【節分】鬼滅の神様をいつしか鬼として追い払うようになった日本の国民的行事【追儺】
どーも、たかしーのです。
今回は、『節分』について、書いていきたいと思います!
そもそも節分とは?
本来は立春・立夏・立秋・立冬の前日を指す
『節分』とは、文字通り「季節を分ける」という意味であり、もともとは立春・立夏・立秋・立冬の前日のことを指していました。
この「立春・立夏・立秋・立冬」(※)とは、 二十四節気における季節の区分のひとつであり、それぞれ春夏秋冬の始まりを表しています。
※この4つのことを「 四立」と呼びます。
ちなみに、「二十四節気」とは、中国が戦国時代だった頃(紀元前4世紀)に発明された暦(カレンダー)のことであり、太陽の動きに基づいて、1年を4つの季節に分け、さらにそれぞれの季節を6つに分け、計24(4×6)の期間(約15日)に分割し定義したものを言います。
この「二十四節気」は、日本でも使われるようになりましたが、中国とは気候が異なることから、そのまま使うのではなく、日本向けにカスタマイズがされ、「土用」「八十八夜」「入梅(梅雨入り)」(※)など、日本独自の暦を追加して、取り入れられました。
※これらを「 雑節」と呼びます。
そして『節分』も、中国にはない、日本独自の暦である「雑節」なのです。
現在は立春の前日を指す
現在では、立春の前日のみを指し、主に2月3日のことを『節分』と呼んでいます。ですが、年によっては『節分』が2月3日にならないことも、たびたび起こります。
これは、立春の日付が年によって異なることがあり、その前日である『節分』も、当然ながら変わってしまう、というのが理由なのです。
実際、2021年(令和3年)は、2月2日が節分の日となりました。
この立春の時期が年によってズレるのは、地球の公転周期が関係しています。
地球は、太陽のまわりを約365日かけて自転をしながら公転しています。
なので、1年=365日と定義されるわけですが、 閏年だけは1日追加され、4年に1度は1年=366日となります。
これは、約365日というのがミソで、正確には、地球は太陽のまわりを365.2422日かけて公転しています。つまり、仮に閏年なしで1年を365日として過ごしていくと、だんだんと暦と季節にズレが生じることになります。

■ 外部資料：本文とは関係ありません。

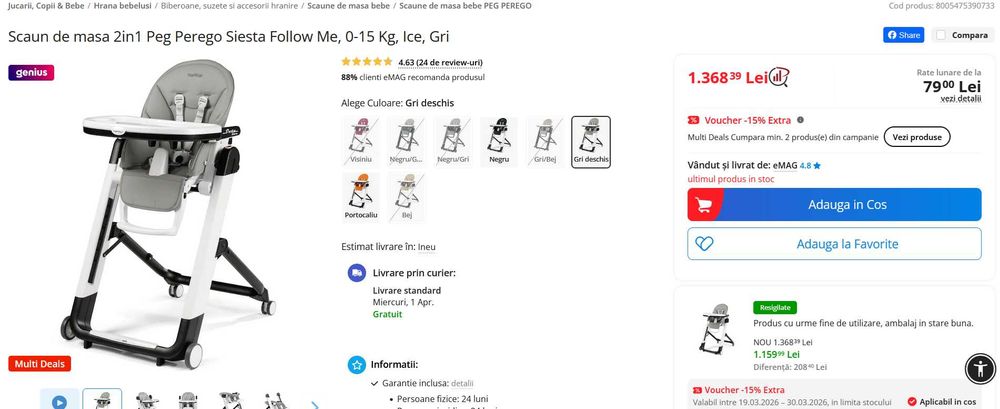This screenshot has width=1000, height=409.
Task: Expand thumbnail carousel with next arrow
Action: [314, 405]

このズレを解消すべく、4年に1度は1日を追加することで、
(365+365+365+366)÷4= 365.25日
となり、4年ごとで見ると実際の公転周期に近い日数で、暦を定義できるようになりました。
この暦を導入したのが、ローマの英雄ガイウス・ユリウス・カエサルでした。そのため、この暦法は「ユリウス暦」と呼ばれています。
なお、この暦をカエサルが導入した当時は、暦が季節に比べて2ヶ月以上もズレていたんだそうです。
しかし、それでも実際の公転周期(365.2422日)と比べると、まだ誤差は生じていくため、1582年には「グレゴリオ暦」と呼ばれる暦法が導入され、「100で割り切れる年は閏年にしない」「400で割り切れる年は閏年のまま」というルールが追加されました。
この「グレゴリオ暦」を適用することにより、400年ごとで見ると、
{(365+365+365+366) × 100 - 3} ÷ 400 = 365.2425日
となり、実際の公転周期(365.2422日)にほぼ近い暦にすることが可能となりました。この暦が現在使われているものとなります。
このような暦と季節のズレを解消すべく、古代や中世の人たちがあの手この手で知恵を絞り、実際の公転周期に近い暦を築いてきたわけですが、それでもまだ誤差があるため、地球から見た太陽の位置により求められる立春の日も年によってズレが生じることになります。
話を『節分』に戻しますが、2021年の節分の日が2月2日となったのは、これら暦の影響を大きく受けています。
日本で立春を迎える時刻は、以下のように求められています。
※すでに未来の立春の時刻も、はじき出されています。
2020年:2月4日 18時03分
2021年:2月3日 23時59分 ← 2020年が閏年なので1日遡っている
2022年:2月4日 5時51分
2023年:2月4日 11時42分
2024年:2月4日 17時27分
2025年:2月3日 23時10分 ← 2024年が閏年なので1日遡っている
そのため、立春の前日である『節分』は2021年に2月2日となったのです。節分の日が2月2日になったのは、実に124年ぶりのことでした。
また、2025年の立春の時刻を見てもらえるとわかりますが、実は2025年の『節分』も2月2日になることがすでにわかっています。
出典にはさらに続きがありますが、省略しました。